### BRIEF
Both the line below containing "Click the Sonnenschein" and the line containing "Click the tooltip クリックし、設定を完了させましょう！", along with every line between them, should be repeated exactly; no other line belongs in the answer.

### MATERIAL FOR THIS TASK
○ ○ ○ ○

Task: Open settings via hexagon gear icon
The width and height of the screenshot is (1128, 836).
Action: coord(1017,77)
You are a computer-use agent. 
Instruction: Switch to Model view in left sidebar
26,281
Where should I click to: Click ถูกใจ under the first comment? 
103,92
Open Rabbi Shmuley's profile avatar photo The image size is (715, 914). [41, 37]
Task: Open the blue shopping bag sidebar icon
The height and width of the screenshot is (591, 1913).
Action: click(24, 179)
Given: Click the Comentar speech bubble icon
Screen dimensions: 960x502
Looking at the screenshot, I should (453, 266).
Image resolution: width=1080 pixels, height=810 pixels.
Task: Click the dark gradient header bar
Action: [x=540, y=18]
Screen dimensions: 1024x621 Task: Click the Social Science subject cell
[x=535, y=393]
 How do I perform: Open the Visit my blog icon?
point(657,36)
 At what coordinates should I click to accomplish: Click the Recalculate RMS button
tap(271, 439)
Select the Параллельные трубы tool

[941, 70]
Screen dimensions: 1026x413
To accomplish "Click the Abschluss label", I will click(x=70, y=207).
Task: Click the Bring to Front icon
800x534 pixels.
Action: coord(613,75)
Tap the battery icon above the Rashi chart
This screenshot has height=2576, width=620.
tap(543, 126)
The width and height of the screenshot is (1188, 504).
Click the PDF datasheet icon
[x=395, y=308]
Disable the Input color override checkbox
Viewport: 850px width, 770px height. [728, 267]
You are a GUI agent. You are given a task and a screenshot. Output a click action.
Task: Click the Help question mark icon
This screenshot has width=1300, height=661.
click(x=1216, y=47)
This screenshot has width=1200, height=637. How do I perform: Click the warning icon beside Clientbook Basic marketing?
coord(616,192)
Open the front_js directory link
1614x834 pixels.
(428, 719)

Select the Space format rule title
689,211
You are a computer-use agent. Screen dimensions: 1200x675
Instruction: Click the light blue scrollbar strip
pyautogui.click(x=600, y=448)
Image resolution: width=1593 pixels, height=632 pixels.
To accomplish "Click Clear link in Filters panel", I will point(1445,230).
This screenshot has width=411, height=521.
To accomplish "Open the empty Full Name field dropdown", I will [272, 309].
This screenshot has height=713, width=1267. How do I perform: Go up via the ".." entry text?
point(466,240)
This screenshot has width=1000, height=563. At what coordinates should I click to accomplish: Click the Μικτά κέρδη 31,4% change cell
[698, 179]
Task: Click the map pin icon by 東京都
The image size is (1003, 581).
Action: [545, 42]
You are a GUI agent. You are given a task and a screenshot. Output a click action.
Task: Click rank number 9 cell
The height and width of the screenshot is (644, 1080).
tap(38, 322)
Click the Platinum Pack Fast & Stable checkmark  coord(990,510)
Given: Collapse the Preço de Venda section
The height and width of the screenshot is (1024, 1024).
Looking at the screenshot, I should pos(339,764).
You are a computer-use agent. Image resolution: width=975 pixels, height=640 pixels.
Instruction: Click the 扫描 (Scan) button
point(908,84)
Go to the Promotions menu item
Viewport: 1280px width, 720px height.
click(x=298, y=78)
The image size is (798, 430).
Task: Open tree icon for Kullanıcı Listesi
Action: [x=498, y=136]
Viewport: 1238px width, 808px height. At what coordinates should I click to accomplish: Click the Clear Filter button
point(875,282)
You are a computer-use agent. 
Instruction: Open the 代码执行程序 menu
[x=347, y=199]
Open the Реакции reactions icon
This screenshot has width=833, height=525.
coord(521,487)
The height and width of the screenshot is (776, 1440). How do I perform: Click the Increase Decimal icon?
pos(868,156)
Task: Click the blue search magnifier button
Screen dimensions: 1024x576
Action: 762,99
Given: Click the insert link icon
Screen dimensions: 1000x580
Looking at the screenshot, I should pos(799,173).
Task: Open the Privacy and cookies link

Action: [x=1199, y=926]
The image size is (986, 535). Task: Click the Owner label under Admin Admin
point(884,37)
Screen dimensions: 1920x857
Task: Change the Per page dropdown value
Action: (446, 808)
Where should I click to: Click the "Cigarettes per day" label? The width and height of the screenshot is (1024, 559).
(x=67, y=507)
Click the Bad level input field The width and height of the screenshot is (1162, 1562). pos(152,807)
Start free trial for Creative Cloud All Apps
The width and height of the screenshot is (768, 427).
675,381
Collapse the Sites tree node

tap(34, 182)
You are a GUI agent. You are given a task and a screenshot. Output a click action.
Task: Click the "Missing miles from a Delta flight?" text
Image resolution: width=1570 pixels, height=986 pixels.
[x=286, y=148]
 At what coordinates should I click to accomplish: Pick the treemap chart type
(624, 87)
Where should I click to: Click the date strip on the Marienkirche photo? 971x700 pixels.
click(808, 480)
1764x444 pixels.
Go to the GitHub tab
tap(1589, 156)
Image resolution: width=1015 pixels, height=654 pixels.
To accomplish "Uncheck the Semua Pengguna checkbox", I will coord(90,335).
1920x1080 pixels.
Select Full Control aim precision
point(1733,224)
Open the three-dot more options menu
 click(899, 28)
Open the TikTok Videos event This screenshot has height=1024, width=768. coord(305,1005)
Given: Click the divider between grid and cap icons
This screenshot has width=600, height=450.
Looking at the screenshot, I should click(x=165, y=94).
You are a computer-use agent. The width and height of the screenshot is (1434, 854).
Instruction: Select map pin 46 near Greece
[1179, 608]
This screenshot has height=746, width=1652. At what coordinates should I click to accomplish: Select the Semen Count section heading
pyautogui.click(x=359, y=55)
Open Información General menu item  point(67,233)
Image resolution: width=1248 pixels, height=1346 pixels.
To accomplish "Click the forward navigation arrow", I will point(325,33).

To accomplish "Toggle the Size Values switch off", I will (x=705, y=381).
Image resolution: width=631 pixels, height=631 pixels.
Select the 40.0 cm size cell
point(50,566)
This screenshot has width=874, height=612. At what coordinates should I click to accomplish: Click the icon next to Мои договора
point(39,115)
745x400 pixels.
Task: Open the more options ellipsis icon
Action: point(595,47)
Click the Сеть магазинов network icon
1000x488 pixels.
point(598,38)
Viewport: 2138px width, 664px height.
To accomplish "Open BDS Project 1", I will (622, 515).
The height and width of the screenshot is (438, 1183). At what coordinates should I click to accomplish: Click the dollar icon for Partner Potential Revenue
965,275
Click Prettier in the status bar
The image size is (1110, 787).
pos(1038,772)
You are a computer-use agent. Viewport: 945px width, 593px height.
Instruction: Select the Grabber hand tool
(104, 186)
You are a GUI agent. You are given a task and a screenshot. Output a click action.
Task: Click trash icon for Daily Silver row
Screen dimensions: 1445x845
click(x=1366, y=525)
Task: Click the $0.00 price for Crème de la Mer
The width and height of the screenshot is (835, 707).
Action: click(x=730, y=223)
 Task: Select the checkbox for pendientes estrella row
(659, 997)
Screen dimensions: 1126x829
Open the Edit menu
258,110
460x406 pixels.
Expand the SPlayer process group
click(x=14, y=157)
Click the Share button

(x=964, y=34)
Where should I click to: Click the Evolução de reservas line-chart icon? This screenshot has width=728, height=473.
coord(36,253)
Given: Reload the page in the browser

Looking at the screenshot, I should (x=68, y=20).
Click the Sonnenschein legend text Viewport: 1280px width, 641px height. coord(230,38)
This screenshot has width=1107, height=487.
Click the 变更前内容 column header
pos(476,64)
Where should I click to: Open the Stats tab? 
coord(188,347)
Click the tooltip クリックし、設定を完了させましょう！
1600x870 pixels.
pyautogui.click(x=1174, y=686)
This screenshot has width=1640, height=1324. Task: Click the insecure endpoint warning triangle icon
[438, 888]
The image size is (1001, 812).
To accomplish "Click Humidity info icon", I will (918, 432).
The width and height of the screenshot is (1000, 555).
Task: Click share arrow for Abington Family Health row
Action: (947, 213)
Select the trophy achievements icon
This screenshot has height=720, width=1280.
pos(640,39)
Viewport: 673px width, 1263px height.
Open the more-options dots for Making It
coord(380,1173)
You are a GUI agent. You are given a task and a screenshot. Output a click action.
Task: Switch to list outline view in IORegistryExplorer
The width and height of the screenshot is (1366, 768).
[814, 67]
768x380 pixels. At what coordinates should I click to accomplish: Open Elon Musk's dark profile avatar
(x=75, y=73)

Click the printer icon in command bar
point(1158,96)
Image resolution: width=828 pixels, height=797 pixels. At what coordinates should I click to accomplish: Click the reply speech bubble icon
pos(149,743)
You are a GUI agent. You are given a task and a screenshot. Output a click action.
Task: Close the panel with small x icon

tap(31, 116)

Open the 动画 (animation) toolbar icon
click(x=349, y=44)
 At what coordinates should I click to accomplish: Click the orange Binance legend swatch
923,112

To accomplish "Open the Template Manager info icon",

○ ○ ○ ○

### RESULT
Click the Sonnenschein legend text Viewport: 1280px width, 641px height. coord(230,38)
This screenshot has width=1107, height=487.
Click the 变更前内容 column header
pos(476,64)
Where should I click to: Open the Stats tab? 
coord(188,347)
Click the tooltip クリックし、設定を完了させましょう！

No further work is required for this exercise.